Another Method. Into a bowl sift two cups self-rising flour and one half teaspoon salt, cut and rub in one half cup butter substitute, then add one cup cold mashed potatoes and sufficient milk to make a stiff paste. Roll out and use.
2 cups (1/2 lb.) flour
3/4 cup (6 ozs.) butter substitute
1/4 teaspoon salt
1 teaspoon sugar 1 egg yolk Cold water
Sift flour into a bowl, cut in shortening with a knife, and rub it in lightly with finger tips; add salt and sugar.
Beat up yolk of egg with two tablespoonfuls of water and mix gradually with flour mixture. The paste should be stiff. It may be necessary to add a little more water.
This pastry is suitable for fruit pies, tartlets, puffs, and other sweet dishes. It is one of the most wholesome kinds of pastry.
2 cups (1/2 lb.) flour
1/2 cup (4 ozs.) butter substitute
1 teaspoon sugar
1 teaspoon baking powder 1/4 teaspoon salt Cold water
Sift flour into a bowl, and cut and rub m shortening till mixture looks like fine bread crumbs. Now add sugar, baking powder, and salt, and make a well in the center. Pour a very little water - not more than a tablespoonful - into this, and with the blade of a broad knife stir thoroughly into the flour. The stiffer you keep this paste the better, so add just sufficient more water to make a stiff paste. Make smooth on a floured baking board and roll it out, using it for pies, tartlets, and puddings.
1 cup (4 ozs.) flour
1 cup (4 ozs.) whole wheat flour
1 cup (4 ozs.) suet, shredded
1 teaspoon baking powder 1/2 teaspoon salt Cold water
Sift flours into a bowl, add suet, baking powder, and salt, and mix thoroughly together, rubbing the ingredients lightly together with tips of the fingers. Add sufficient water to make a stiffish dough, and turn out on floured board, leaving the bowl clean. Knead lightly until free from cracks, then roll out to thickness required. A larger proportion of suet may be used if the pastry is desired richer. Buttermilk or sweet milk can be used instead of water for mixing. Half the quantity of flour may be omitted and one half cup of bread crumbs used in its place.
This pastry is suitable for dumplings, suet puddings, roly-poly pudding, fruit and meat puddings.

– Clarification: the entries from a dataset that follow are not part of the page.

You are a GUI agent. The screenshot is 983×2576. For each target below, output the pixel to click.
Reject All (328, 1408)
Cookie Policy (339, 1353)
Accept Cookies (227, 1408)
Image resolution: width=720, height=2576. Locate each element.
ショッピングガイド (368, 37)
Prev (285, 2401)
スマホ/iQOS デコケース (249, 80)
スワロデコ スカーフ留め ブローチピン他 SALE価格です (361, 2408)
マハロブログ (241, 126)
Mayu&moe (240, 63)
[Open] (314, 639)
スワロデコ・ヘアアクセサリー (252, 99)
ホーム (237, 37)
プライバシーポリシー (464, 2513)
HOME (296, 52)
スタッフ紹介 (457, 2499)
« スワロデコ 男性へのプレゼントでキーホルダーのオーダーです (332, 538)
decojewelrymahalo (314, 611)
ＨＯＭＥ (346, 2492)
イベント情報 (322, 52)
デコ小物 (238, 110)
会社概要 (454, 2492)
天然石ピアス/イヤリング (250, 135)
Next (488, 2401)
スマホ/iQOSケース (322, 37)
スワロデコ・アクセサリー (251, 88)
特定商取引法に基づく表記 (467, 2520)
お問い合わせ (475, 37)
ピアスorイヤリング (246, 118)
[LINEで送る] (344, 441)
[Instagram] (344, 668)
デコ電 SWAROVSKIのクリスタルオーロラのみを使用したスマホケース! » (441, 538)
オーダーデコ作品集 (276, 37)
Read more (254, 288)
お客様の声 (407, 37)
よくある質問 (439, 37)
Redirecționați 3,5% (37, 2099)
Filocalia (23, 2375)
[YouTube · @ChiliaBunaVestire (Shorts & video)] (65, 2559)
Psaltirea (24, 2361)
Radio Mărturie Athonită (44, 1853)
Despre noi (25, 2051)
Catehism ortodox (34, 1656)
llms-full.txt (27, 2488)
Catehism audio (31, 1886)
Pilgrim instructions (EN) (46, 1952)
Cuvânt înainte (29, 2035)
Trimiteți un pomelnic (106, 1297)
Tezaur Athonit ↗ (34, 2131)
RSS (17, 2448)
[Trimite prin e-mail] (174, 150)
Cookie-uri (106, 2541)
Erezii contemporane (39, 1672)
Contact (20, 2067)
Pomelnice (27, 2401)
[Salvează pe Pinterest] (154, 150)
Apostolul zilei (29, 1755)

4 tablespoons (2 ozs.) butter substitute 1/2 cup (4 ozs.) sugar 1 cup (1/4 lb.) currants
1 cup (6 ozs.) Sultana raisins 1 lemon
1/2 teaspoon powdered nutmeg 1 cup (4 ozs.) cake crumbs
Cream butter substitute and sugar, add fruits, grated rind, and strained juice of lemon, nutmeg, and cake crumbs; mix well and chill. Roll out some pastry to about one fourth inch thick, cut out with oval cutter four inches in length and three inches wide. Place a tablespoon of the mixture in the center of each piece of paste, bring edges together to center, press together and flatten ends to about one half inch thick. Sprinkle with sugar, lay on a baking tin, and bake in moderate oven thirty minutes. Sufficient for six persons.